===== RECORDS FOR THIS TASK

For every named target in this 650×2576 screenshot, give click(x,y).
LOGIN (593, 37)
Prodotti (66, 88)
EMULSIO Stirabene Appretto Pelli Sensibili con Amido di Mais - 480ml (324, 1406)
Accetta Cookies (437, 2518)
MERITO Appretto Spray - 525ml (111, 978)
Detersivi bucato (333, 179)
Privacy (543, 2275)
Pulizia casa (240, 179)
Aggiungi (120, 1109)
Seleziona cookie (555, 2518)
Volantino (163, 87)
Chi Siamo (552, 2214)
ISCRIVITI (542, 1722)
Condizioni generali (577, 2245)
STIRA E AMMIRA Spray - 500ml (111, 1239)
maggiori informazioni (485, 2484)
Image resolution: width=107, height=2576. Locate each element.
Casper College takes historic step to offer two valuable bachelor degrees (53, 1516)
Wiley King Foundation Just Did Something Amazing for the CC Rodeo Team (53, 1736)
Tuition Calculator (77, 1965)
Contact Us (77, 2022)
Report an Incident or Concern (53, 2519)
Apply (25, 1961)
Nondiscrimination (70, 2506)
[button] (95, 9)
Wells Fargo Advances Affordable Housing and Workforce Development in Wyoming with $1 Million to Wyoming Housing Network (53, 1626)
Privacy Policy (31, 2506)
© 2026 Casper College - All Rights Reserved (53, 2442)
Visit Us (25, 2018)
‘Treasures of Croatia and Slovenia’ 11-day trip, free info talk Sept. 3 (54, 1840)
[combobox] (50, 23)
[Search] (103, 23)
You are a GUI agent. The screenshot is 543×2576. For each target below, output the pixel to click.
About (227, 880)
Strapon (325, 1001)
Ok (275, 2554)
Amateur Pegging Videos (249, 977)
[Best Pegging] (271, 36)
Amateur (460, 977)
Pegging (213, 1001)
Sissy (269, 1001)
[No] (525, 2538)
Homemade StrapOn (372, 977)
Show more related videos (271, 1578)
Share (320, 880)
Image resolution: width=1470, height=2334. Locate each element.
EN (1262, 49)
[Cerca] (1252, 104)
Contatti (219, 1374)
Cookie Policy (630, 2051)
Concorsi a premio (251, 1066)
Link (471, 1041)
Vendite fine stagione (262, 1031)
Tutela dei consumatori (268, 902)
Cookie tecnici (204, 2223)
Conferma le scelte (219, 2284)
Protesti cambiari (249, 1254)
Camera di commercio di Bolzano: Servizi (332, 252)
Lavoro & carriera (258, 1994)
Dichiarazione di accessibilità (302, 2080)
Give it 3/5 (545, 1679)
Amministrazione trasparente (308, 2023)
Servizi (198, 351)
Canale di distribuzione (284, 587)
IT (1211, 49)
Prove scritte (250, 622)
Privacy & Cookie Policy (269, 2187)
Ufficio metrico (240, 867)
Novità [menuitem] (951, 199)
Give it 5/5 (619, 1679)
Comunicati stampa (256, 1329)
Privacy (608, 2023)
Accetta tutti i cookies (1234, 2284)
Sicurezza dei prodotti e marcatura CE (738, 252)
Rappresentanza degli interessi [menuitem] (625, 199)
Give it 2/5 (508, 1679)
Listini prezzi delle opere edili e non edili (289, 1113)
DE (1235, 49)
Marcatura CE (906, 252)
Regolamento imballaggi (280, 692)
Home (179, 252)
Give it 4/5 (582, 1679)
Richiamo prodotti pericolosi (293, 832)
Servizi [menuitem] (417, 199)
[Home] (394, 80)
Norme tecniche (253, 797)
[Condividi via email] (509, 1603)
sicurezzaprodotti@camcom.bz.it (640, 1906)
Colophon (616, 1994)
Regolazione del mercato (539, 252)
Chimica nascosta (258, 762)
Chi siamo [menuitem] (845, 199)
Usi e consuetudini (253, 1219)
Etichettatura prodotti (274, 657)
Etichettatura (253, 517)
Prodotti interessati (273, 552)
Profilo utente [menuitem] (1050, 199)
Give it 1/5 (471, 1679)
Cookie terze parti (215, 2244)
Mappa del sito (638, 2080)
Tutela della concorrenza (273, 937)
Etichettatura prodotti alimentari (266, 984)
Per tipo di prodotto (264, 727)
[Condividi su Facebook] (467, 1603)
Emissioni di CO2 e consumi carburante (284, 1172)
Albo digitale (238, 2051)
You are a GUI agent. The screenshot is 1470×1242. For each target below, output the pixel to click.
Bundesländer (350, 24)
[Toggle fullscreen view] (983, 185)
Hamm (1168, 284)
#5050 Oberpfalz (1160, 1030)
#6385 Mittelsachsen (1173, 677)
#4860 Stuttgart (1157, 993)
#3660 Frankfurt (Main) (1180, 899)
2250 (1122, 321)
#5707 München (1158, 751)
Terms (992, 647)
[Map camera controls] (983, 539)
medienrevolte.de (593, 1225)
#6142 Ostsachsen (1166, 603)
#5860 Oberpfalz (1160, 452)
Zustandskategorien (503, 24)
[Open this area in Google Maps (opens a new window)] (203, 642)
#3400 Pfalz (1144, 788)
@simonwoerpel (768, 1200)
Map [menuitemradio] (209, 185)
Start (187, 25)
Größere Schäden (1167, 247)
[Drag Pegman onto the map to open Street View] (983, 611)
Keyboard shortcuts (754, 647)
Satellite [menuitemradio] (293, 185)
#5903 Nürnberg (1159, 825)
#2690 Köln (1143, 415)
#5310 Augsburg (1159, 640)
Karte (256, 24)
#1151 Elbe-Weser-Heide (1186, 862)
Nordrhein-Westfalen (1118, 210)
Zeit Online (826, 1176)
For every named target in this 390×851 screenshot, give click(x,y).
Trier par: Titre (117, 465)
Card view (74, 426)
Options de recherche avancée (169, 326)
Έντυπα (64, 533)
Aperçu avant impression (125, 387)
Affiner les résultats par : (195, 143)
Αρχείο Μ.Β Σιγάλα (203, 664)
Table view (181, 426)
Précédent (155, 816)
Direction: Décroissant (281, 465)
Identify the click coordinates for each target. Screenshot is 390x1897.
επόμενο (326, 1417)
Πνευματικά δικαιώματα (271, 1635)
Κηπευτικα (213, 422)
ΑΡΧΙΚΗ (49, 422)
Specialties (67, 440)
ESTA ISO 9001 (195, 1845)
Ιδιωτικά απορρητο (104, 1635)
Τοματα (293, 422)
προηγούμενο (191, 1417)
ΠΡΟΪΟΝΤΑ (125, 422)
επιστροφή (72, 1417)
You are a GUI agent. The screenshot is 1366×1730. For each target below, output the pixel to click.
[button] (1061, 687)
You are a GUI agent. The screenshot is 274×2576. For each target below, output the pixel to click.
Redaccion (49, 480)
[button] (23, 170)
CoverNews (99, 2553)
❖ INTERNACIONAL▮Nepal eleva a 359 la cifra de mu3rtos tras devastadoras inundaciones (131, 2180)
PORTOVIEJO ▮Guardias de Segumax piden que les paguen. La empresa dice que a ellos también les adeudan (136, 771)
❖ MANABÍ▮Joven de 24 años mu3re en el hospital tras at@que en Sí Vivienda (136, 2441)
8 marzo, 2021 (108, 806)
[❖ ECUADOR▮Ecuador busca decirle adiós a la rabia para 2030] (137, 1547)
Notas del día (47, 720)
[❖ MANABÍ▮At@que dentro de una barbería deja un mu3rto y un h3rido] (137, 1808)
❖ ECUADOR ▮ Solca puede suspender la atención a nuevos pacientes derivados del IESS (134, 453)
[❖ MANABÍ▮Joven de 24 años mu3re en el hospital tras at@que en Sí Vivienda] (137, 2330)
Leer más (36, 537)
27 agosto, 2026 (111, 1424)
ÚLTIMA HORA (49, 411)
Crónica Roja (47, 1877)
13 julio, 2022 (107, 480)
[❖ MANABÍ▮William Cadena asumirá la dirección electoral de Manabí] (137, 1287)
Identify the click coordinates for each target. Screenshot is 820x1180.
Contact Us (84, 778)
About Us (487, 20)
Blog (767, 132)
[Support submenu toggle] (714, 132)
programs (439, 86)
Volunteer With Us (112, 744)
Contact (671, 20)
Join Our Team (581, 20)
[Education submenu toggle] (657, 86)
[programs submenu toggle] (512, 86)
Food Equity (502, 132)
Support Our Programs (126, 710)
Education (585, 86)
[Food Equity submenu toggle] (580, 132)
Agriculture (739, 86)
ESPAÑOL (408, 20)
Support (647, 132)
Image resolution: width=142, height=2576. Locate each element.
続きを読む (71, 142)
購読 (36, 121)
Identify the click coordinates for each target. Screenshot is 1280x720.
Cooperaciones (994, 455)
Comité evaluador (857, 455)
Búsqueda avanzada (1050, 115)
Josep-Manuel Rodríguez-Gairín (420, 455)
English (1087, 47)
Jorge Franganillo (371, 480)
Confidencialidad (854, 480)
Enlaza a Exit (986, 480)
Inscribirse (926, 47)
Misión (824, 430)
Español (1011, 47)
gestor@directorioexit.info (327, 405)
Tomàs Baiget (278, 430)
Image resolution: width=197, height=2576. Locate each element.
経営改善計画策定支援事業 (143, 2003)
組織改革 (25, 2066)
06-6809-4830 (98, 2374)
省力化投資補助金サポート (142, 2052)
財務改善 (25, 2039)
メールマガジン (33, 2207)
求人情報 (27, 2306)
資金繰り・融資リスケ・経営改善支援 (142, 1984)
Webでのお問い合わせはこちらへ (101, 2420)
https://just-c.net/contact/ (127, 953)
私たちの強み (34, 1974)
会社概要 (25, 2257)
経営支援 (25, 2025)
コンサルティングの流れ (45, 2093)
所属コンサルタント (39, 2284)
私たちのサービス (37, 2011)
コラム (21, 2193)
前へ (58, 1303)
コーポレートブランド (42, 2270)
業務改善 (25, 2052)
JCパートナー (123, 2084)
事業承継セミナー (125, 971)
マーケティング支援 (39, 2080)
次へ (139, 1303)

==========

• [EXERCISE DETAILS]
Nothing but an exact copy of the lines from the first one above through the line holding "Lavoro & carriera (258, 1994)" should be returned.

• [TASK RESPONSE]
For every named target in this 650×2576 screenshot, give click(x,y).
LOGIN (593, 37)
Prodotti (66, 88)
EMULSIO Stirabene Appretto Pelli Sensibili con Amido di Mais - 480ml (324, 1406)
Accetta Cookies (437, 2518)
MERITO Appretto Spray - 525ml (111, 978)
Detersivi bucato (333, 179)
Privacy (543, 2275)
Pulizia casa (240, 179)
Aggiungi (120, 1109)
Seleziona cookie (555, 2518)
Volantino (163, 87)
Chi Siamo (552, 2214)
ISCRIVITI (542, 1722)
Condizioni generali (577, 2245)
STIRA E AMMIRA Spray - 500ml (111, 1239)
maggiori informazioni (485, 2484)
Image resolution: width=107, height=2576. Locate each element.
Casper College takes historic step to offer two valuable bachelor degrees (53, 1516)
Wiley King Foundation Just Did Something Amazing for the CC Rodeo Team (53, 1736)
Tuition Calculator (77, 1965)
Contact Us (77, 2022)
Report an Incident or Concern (53, 2519)
Apply (25, 1961)
Nondiscrimination (70, 2506)
[button] (95, 9)
Wells Fargo Advances Affordable Housing and Workforce Development in Wyoming with $1 Million to Wyoming Housing Network (53, 1626)
Privacy Policy (31, 2506)
© 2026 Casper College - All Rights Reserved (53, 2442)
Visit Us (25, 2018)
‘Treasures of Croatia and Slovenia’ 11-day trip, free info talk Sept. 3 (54, 1840)
[combobox] (50, 23)
[Search] (103, 23)
You are a GUI agent. The screenshot is 543×2576. For each target below, output the pixel to click.
About (227, 880)
Strapon (325, 1001)
Ok (275, 2554)
Amateur Pegging Videos (249, 977)
[Best Pegging] (271, 36)
Amateur (460, 977)
Pegging (213, 1001)
Sissy (269, 1001)
[No] (525, 2538)
Homemade StrapOn (372, 977)
Show more related videos (271, 1578)
Share (320, 880)
Image resolution: width=1470, height=2334. Locate each element.
EN (1262, 49)
[Cerca] (1252, 104)
Contatti (219, 1374)
Cookie Policy (630, 2051)
Concorsi a premio (251, 1066)
Link (471, 1041)
Vendite fine stagione (262, 1031)
Tutela dei consumatori (268, 902)
Cookie tecnici (204, 2223)
Conferma le scelte (219, 2284)
Protesti cambiari (249, 1254)
Camera di commercio di Bolzano: Servizi (332, 252)
Lavoro & carriera (258, 1994)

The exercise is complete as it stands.